EXCERPT =

┌──

THE DISCOVERIES OF FLINDERS AND BASS.


FROM these doleful chronicles of irresponsible tyranny, of crime, and famine, it is a relief to turn and contemplate the heroism of the two men to whose ill-rewarded enterprise the most brilliant discoveries on the Australian coasts are due.

In 1795 Captain Hunter, who had commanded the "First Fleet," was sent out again to supersede Governor Phillip. Among the gentlemen under his command were Matthew Flinders, midshipman; and George Bass, surgeon. Flinders was born at Donington, in Lincolnshire. He was a descendant of the Flemish colonists, introduced by Henry VII., who first taught the English how to turn desolate, heron-haunted swamps into rich pastures. From his earliest years he displayed an adventurous and investigating spirit. It is among the traditions of his family, that on the day he was promoted from petticoats to "buttoned clothes," after being lost for hours, he was found in the middle of one of the sea marshes, his pockets stuffed with pebbles tracing the runlets of water, "wanting to know where they came from." Being desirous of entering the navy, he taught himself navigation from "Euclid" and Robertson's "Elements," without the aid of a master. In 1793, at the age of sixteen, he presented himself as a volunteer on board the Scipio, Captain (afterwards Admiral) Pasley, by whom he was placed on the quarter-deck, and at the instance of that commander joined the Providence, Captain Bligh (afterwards so infamous), engaged to carry bread-fruit trees to the West Indies. In this voyage he was entrusted with the charge of the chronometer, and took his first lesson in the construction of charts.

└──

DATASET =
┌──

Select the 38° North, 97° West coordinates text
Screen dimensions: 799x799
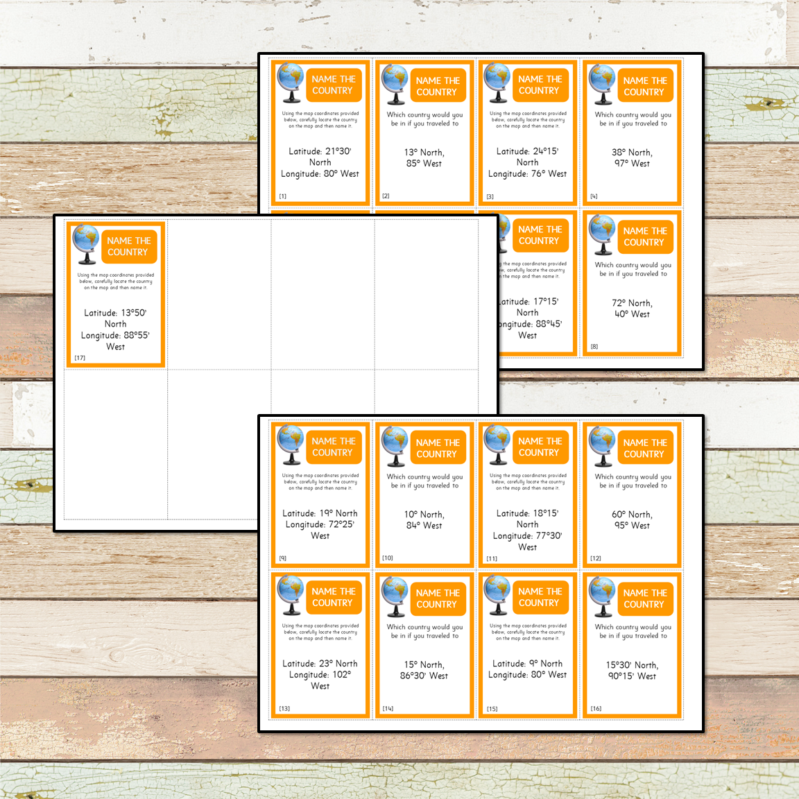(x=632, y=158)
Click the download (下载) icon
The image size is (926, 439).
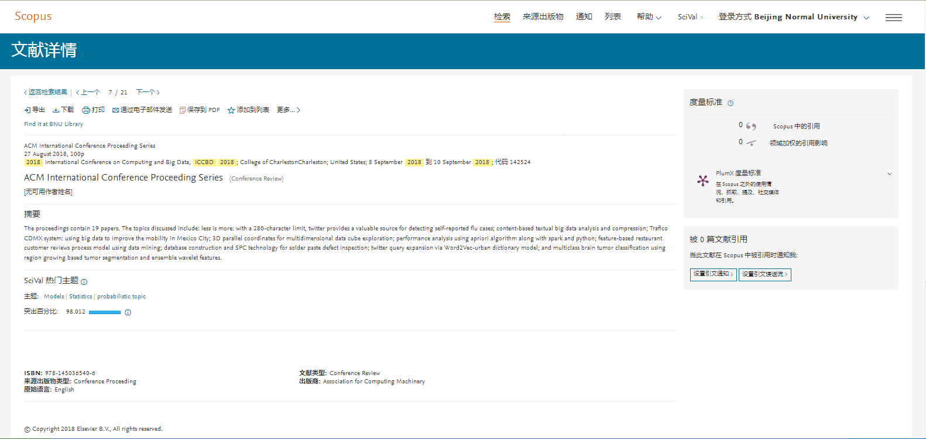(56, 110)
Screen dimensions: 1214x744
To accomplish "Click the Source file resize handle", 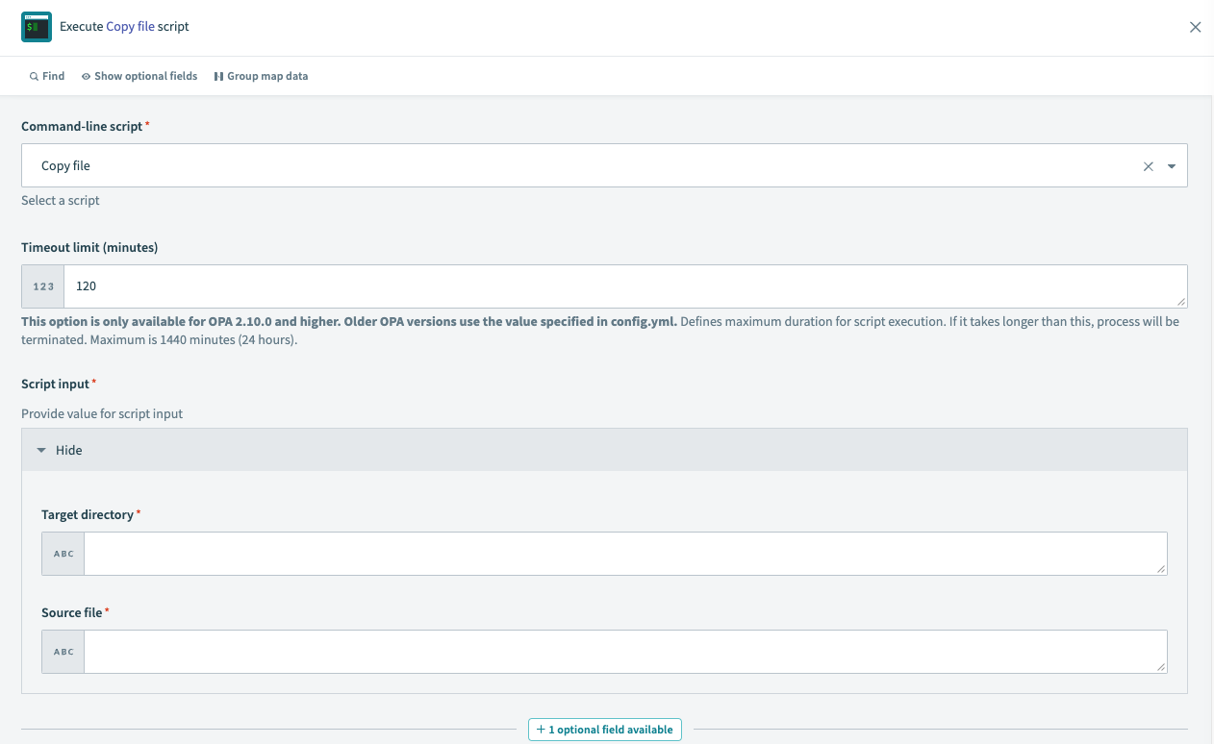I will point(1161,667).
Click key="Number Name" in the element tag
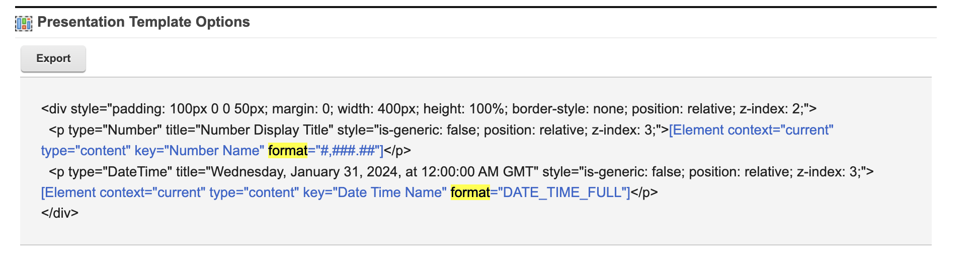 (x=199, y=151)
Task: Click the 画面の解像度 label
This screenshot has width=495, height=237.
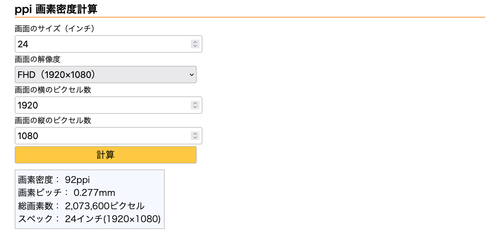Action: point(38,59)
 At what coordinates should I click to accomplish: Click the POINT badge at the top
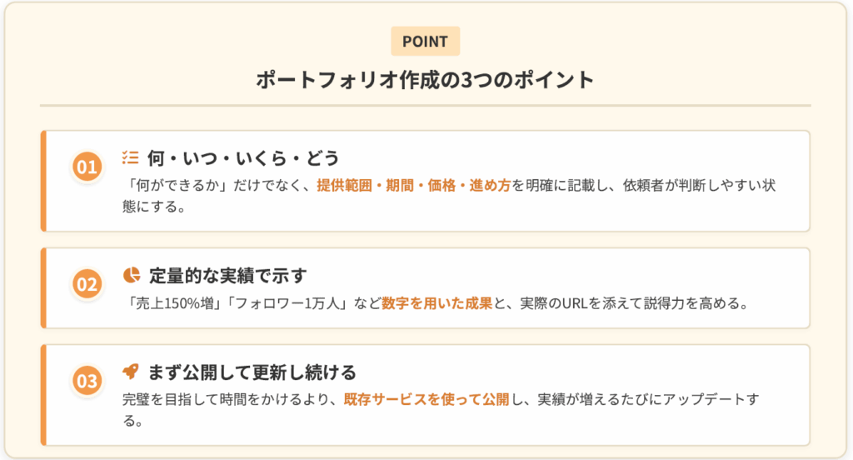pos(425,42)
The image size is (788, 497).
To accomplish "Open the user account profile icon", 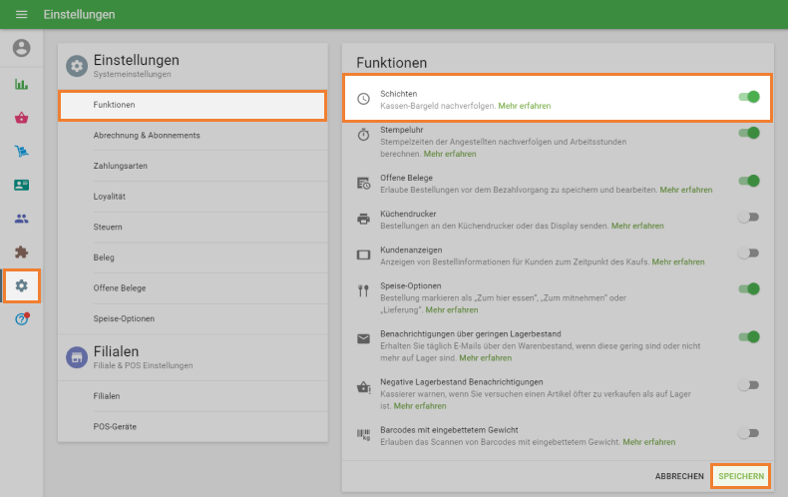I will click(21, 48).
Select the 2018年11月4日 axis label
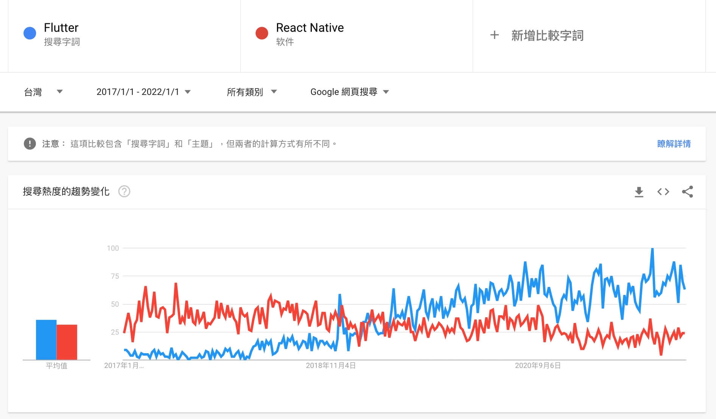This screenshot has width=716, height=419. click(x=331, y=366)
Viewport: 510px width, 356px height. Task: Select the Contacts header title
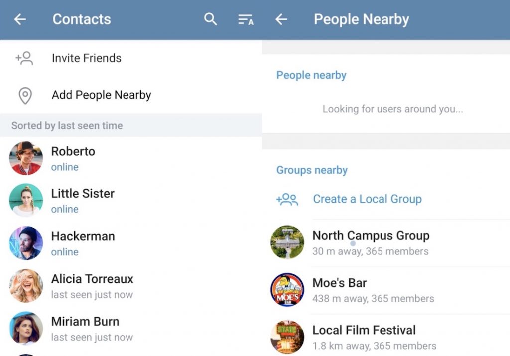[x=82, y=19]
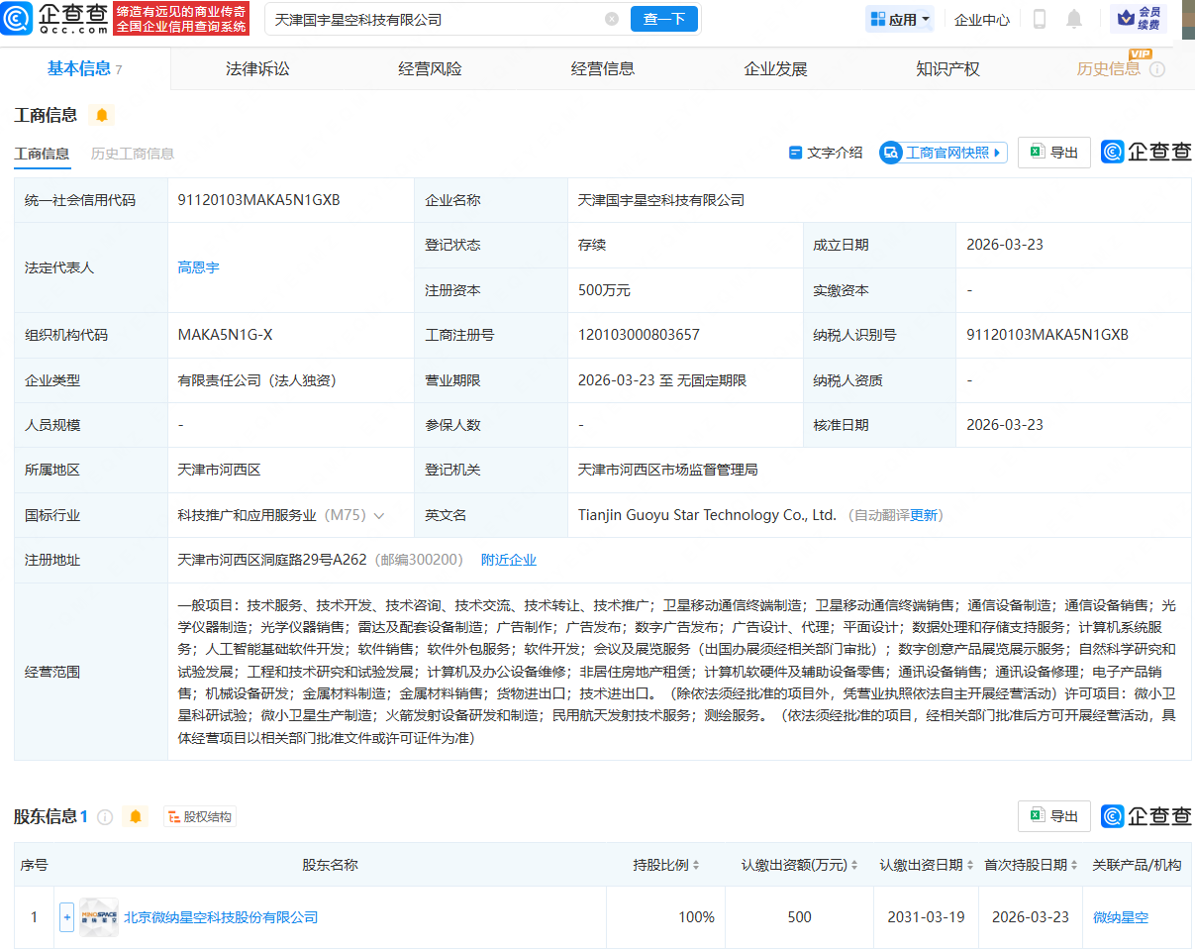Expand shareholder row with plus button
This screenshot has height=952, width=1195.
coord(67,917)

└──

COMPLETE THE FOLLOWING =
- a) In the Flinders and Bass excerpt, where was Flinders born?
- b) Please list every man the Flinders and Bass excerpt refers to with the title Captain.
- c) From the Flinders and Bass excerpt, quote the passage beginning with the words "THE DISCOVERIES OF" and ending with "coasts are due.".
The records have no connection to the Flinders and Bass excerpt.

SOLVED TASKS =
- a) Donington, in Lincolnshire.

- b) Hunter, Pasley, Bligh

- c)
THE DISCOVERIES OF FLINDERS AND BASS.


FROM these doleful chronicles of irresponsible tyranny, of crime, and famine, it is a relief to turn and contemplate the heroism of the two men to whose ill-rewarded enterprise the most brilliant discoveries on the Australian coasts are due.